Section 3: Analog Modulation Systems

Muddy Point 1: I'm unsure of instantaneous frequency and peak frequency deviation on Slide 35 of Section 3.

Answer 1: The mathematical description is on the slide and on Page 97 of Proakis. However, I think your question is asking, "what does it all mean?" Well, for an FM signal you are going to have a certain carrier frequency, but you are going to modulate that frequency to carry your message. So the frequency is constantly changing due to the modulation. The frequency at a given instant in time is the instantaneous frequency. And the maximum shift in frequency from the nominal carrier frequency is called the peak frequency deviation.

Muddy Point 2: The area of noise is muddy.

Answer 2: Well, please look at the noise section of the notes in the mid-semester break, whilst listening to the relevant podcast. Then get back to me with some specific questions about the noise that are troublesome. At the moment your question is a little too broad!

Muddy Point 3: Amplitude modulation is muddy.

Answer 3: Again, please review this section on the podcasts and get back to me with more specific questions. If your question is asking how to visualize the difference between AM and FM, see this animated gif.

Muddy Point 4: For carrier recovery, why is the local carrier frequency [math]2f_o\,[/math]?

Answer 4: Well, it isn't. It is just [math]f_o\,[/math]. In Section 3, slide 19, [math]2f_o\,[/math] is mentioned, but that is not the recovered carrier frequency....it is mentioned as the frequency above which we want to filter to remove unwanted components.

Muddy Point 5: In the FM modulation notes, we take the integral of the message [math]m(t)\,[/math] and modulate the angle of the carrier with it. Why does that integral go from [math]-\infty\,[/math] to [math]t\,[/math]? (As opposed to [math]0\,[/math] to [math]t\,[/math]).

Answer 5: Because the instantaneous (radian/sec) frequency is [math]\omega(t)=\frac{\phi(t)}{dt}\,[/math], we obtain [math]\phi(t) = \int_{t_i}^t \omega(\lambda) d\lambda\,[/math]. What you choose for [math]{t_i}\,[/math] is somewhat arbitrary, but we use [math]-\infty\,[/math] assuming the system had been running for a long time. No harm in using [math]t_i = 0\,[/math], as this assumes the system starts operating at [math]t = 0\,[/math]. Using a different value of [math]{t_i}\,[/math] simply introduces a change in carrier phase (constant of integration), which is not of interest. The upper limit must be [math]t\,[/math] though.

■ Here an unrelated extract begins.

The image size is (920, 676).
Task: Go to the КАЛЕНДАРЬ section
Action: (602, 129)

Muddy Point 6: For carrier recovery, you start with a [math]\cos\left(2\pi f_o t\right)[/math] term and square it only to recover that same term in the end. So looking at it mathematically, why can't we grab the initial [math]\cos\left(2\pi f_o t\right)[/math] term in the first place?

Answer 6: The message [math]m(t)[/math] has no DC component and [math]m(t)\cos\left(2\pi f_o t\right)[/math] has no component at [math]f_o[/math], as we are talking about a suppressed carrier. However, as you see from the calculation, by squaring [math]m^2(t)[/math] it has a DC component and hence there is a component at [math]2 f_o[/math]. In theory one might be able to use some other non-linear operation instead of squaring, but squaring is the simplest option and easier for a real implementation.

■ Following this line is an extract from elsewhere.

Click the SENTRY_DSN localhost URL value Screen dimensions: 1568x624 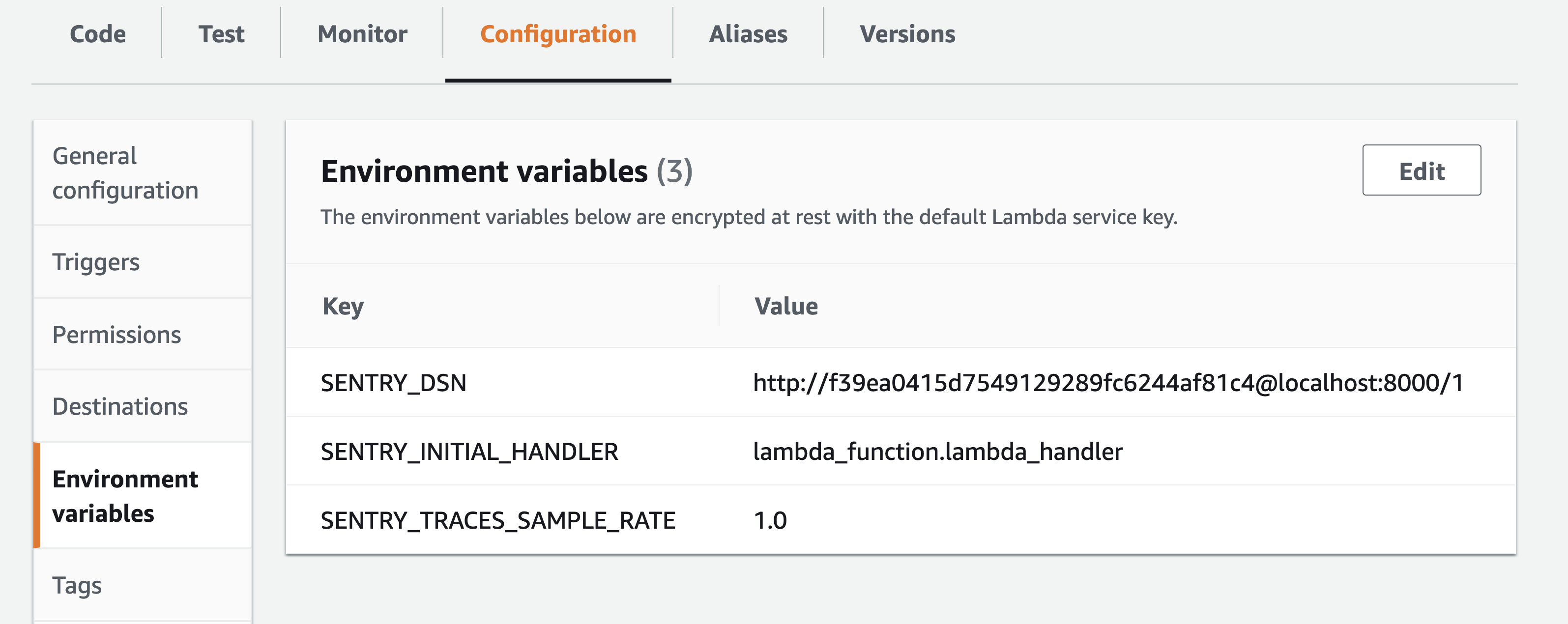[1108, 383]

Muddy Point 7: I calculated the clipping probability of [math]1.6\times10^{-3}[/math] for [math]\langle{m^2(t)}\rangle=0.1[/math], as it said to do on the lecture slides. However, I'm not sure how to interpret the probability and what it means.

Answer 7: If [math]\langle{m^2(t)}\rangle=0.1[/math], this means the RMS value is [math]\sqrt(0.1) = 0.3162[/math]. The signal [math]m(t)[/math] is constrained to be [math]-1 \leq m(t) \leq +1[/math], so the clipping level is 1/0.3162 = 3.162 times the RMS value. Hence the probability that the signal [math]m(t)[/math] exceeds the limits of +/-1 is [math]2 \times Q(3.162) = 1.565 \times 10^{-3}[/math]. For an ergodic signal, the meaning of the clipping probability is it the fraction of time that [math]m(t)[/math] exceeds the limits of +/-1.

Muddy Point 8: In the case of synchronous demodulation, does the phase difference between the two signals multiplied together matter?

Answer 8: Good question. It depends. For synchronous demodulation of AM or DSB, the phase of the local carrier must be the same as that of the received signal, so the usual procedure is to use a phase locked loop to extract the local carrier from the received signal. However, the phase locked loop will produce a carrier 90 degrees shifted from the received carrier, so this must be shifted by 90 degrees to do the modulation. With DSBSC it is a bit more tricky since there is no carrier component in the received signal, so the usual procedure is to apply the received signal to a square law (or non-linear) device and use a phase locked loop to extract the double frequency carrier component, divide the frequency by two, and use this as the local carrier (phase corrected if necessary). In SSB the phase can be different. For DSBSC is [math]x(t)\cos(wt)[/math] and squaring gives [math]x^2(t)\cos^2(wt)[/math] which contains a [math]\cos(2wt)[/math] component. A phase locked loop will generate [math]\sin(2wt)[/math] (as a square wave). Frequency divide by two on the negative edge gives [math]\cos(wt)[/math] (as a square wave), which can be used as the local carrier.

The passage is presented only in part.